In the midst of an actual disaster, a crime scene, or a moment of extreme psychological shock in daily life, the brains of trauma survivors do not opt for the "Fight or Flight" response. Their brains immediately default to a third option: the "Freeze" and "Collapse" mode.
On the surface, they may appear to handle the situation with utter composure or detachment, leading onlookers to marvel, "Wow, they have such a strong mentality," or "They are holding up so calmly." However, this is neither courage nor composure. It is merely a state of suspended animation—playing dead—where the brain completely numbed all senses and emotions to keep the system from fracturing the exact millisecond the pain and terror breached its threshold.
Why They Fail to Flee from Crisis
The absolute key to understanding this phenomenon lies in the "successful crisis-response formula" archived by the trauma survivor’s brain.
When facing a monolithic terror in childhood (such as abuse or parental violence), fighting back with a child’s body or running away from home was fundamentally impossible—or, if attempted, resulted in even harsher retaliation. The only method of survival the brain could discover back then was holding its breath, making absolutely no sound, turning off all physical and mental senses, and waiting for the storm to pass.
Even now in adulthood, when a severe crisis strikes, the brain is hardwired to pull out this long-standing formula first. Instead of fleeing or screaming, it paralyzes every muscle in the body, cuts off emotion, and mentally "escapes" (dissociates) from the situation.
The Cruel Reason the World Suspects the Survivor
Because they do not exhibit a volatile reaction in a crisis, trauma survivors are frequently subjected to unjust suspicion and secondary victimization from the world.
But they are entirely oblivious. A person who can cry out loud, rage, and run away is someone who still possesses a modicum of energy within their brain.

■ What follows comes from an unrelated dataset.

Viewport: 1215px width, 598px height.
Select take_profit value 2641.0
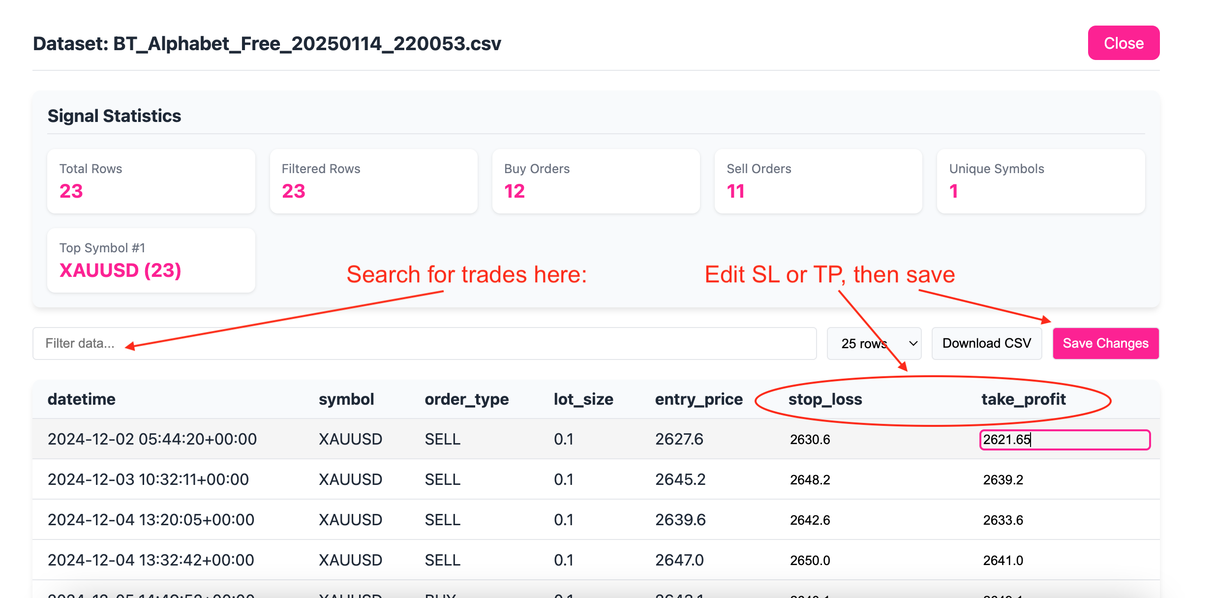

The nervous system of a survivor enduring a genuinely brutal hell is so thoroughly overwhelmed that it cannot even muster a scream; it merely freezes in silence, lying on the floor while fighting waves of vertigo and motion sickness.
Epilogue
Therefore, if someone is bizarrely quiet and detached in the face of a crisis, it is not because they are okay. It is proof that they are holding on with every ounce of their strength, desperately trying to keep their body and mind from breaking apart.
What is far more sorrowful than a violent scream is the cold silence of those who have turned themselves into ghosts just to avoid feeling the pain. Much like those hours you spent lying on the floor paralyzed by motion sickness, that quiet numbness was, in reality, the most violent gesture of resistance a survivor could hurl at the world with their entire body.